Халат зашевелился, изменил положение, и Тео увидел бледное лицо Кэт.
Оно было как белая бумажная маска с кровавыми отпечатками пальцев на обеих щеках — ее собственными, как он сообразил после, но сейчас ему сдавило грудь, и в голове визжало: убийство.
То первое ощущение не обмануло его, хотя выяснилось это позже, намного позже.
Кэт, пытаясь сфокусировать взгляд на его лице, прошелестела:
— Тео?
— Боже мой, что стряслось? Ты...
Видя, как судорожно сокращается ее горло, он подумал, что ее сейчас вырвет, и с ужасом представил себе кровь, фонтаном бьющую изо рта. Хрип, исторгнутый Кэт вместо этого, был до того ужасен, что он не сразу разобрал слова:
— Япотерялаегопотерялаего...
Он упал на колени в размазню на полу ванной, в липкую красную жижу — откуда ее столько взялось, откуда? — и стал поднимать Кэт под бубнящий в голове идиотский голос: «Не трогай ее, потерпевших нельзя трогать...» Он не понимал, что происходит, что могло случиться — кто-то проник в дом, что ли? — а потом вдруг понял.
— Я потеряла его! — выговорила Кэт чуть более внятно, явно уже из последних сил. — О Боже, я потеряла ребенка!
Уже на полпути к телефону он вспомнил о мобильнике у себя в кармане.

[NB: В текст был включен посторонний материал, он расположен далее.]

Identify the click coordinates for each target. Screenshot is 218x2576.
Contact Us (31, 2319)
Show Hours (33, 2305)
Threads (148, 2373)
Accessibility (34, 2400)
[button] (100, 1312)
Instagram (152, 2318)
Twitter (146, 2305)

Набрав 911, он назвал адрес, одновременно обматывая полотенца поверх халата, точно Кэт была одной сплошной раной, которую следовало перевязать. Она плакала, но звука почти не было слышно.
Закончив, он прижал ее к себе и стал ждать, когда к дому подъедет «скорая».
— Где ты был? — вся дрожа, с закрытыми глазами спросила она. — Где ты был?
Больницы всегда вызывают ассоциации со стихами Т. С. Элиота: пустые, ярко освещенные коридоры и спокойные слова, бессильные затушевать происходящие за дверьми ужасы. Даже вестибюль, куда Тео вышел немного размяться и разрядить ничему не помогающее напряжение, показался ему чем-то вроде мавзолея.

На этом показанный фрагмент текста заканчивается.